EventTracker is a super-lightweight event tracking framework for Ruby on Rails. You can easily track any event and view the data on a built-in dashboard.
This has only been tested on Ruby on Rails version 3.
EventTracker uses redis as a datastore.
EventTracker only supports redis 2.0 or greater.
If you're on OS X, Homebrew is the simplest way to install Redis:
$ brew install redis
$ redis-server /usr/local/etc/redis.conf
You now have a Redis daemon running on 6379.
Add this line to your application's Gemfile:
gem 'event_tracker', :git => "git://github.com/jaywengrow/event_tracker.git"
And then execute:
$ bundle
EventTracker is autoloaded when rails starts up, as long as you've configured redis it will 'just work'.

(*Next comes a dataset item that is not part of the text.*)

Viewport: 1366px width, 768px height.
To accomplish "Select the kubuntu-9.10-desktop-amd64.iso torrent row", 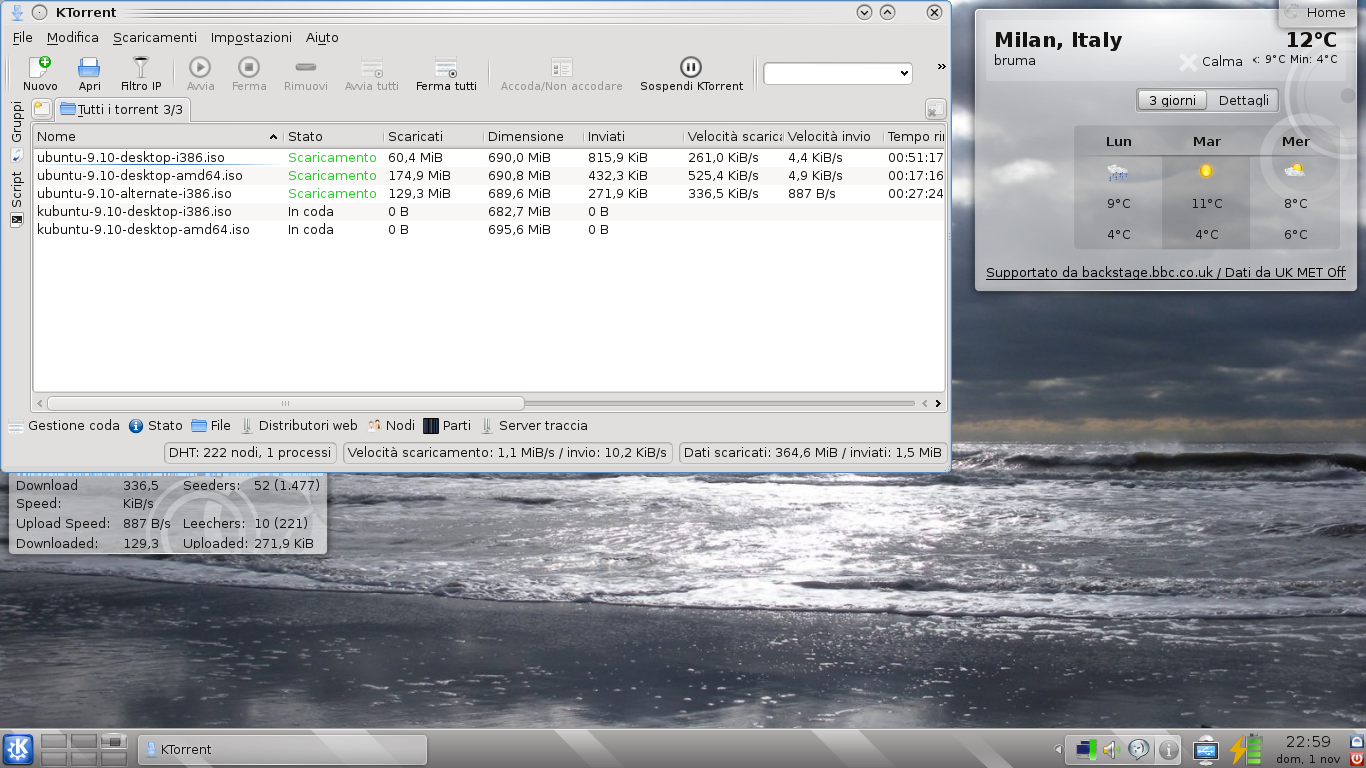I will click(143, 230).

You may want to change the Redis host and port EventTracker connects to, or set various other options at startup.
EventTracker has a redis
setter which can be given a string or a Redis
object. This means if you're already using Redis in your app, EventTracker
can re-use the existing connection.
For our rails app we have a config/initializers/event_tracker.rb
file where
we load config/event_tracker.yml
by hand and set the Redis information
appropriately.
Here's our config/event_tracker.yml
:
development: localhost:6379
test: localhost:6379:1
staging: redis1.se.github.com:6379
production: redis1.ae.github.com:6379
Note that separated Redis database should be used for test environment So that you can flush it and without impacting development environment
And our initializer:
rails_root = Rails.root || File.dirname(__FILE__) + '/../..'
rails_env = Rails.env || 'development'
event_tracker_config = YAML.load_file(rails_root.to_s + '/config/event_tracker.yml')

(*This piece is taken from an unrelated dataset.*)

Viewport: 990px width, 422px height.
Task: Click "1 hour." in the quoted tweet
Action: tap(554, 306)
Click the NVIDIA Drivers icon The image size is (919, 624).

EventTracker.redis = event_tracker_config[rails_env]
You can track an event at any point in your codebase, such as a controller or model using the track_event
method, containing any symbol as a parameter:
track_event(:user_signed_up)
This will assign 1 point to the event 'user_signed_up'. Any time the event gets "tracked" in the future, its count will increment by 1.
You can optionally assign a number of points to a particular event by adding a number as a second parameter:
track_event(:user_earned_store_credit, 5)
This will assign 5 points to the 'user_earned_store_credit' event, and in this example, the number of points would represent the total of how many dollars of credit have ever been earned.
EventTracker comes with a Sinatra-based front end to get an overview of how your experiments are doing.
You can mount this inside your app routes by first adding this to the Gemfile:
gem 'event_tracker', :git => "git://github.com/jaywengrow/event_tracker.git", :require => 'event_tracker/dashboard'
Then adding this to config/routes.rb
mount EventTracker::Dashboard, :at => 'event_tracker'
You may want to password protect that page, you can do so with Rack::Auth::Basic
EventTracker::Dashboard.use Rack::Auth::Basic do |username, password|
username == 'admin' && password == 'p4s5w0rd'
end
Source hosted at GitHub. Report Issues/Feature requests on GitHub Issues.
Tests can be ran with rake spec
. Note that the tests will only pass if you have a live connection to Redis.
- Fork the project.
- Make your feature addition or bug fix.
- Add tests for it. This is important so I don't break it in a future version unintentionally.
- Commit, do not mess with rakefile, version, or history. (if you want to have your own version, that is fine but bump version in a commit by itself I can ignore when I pull)
- Send me a pull request. Bonus points for topic branches.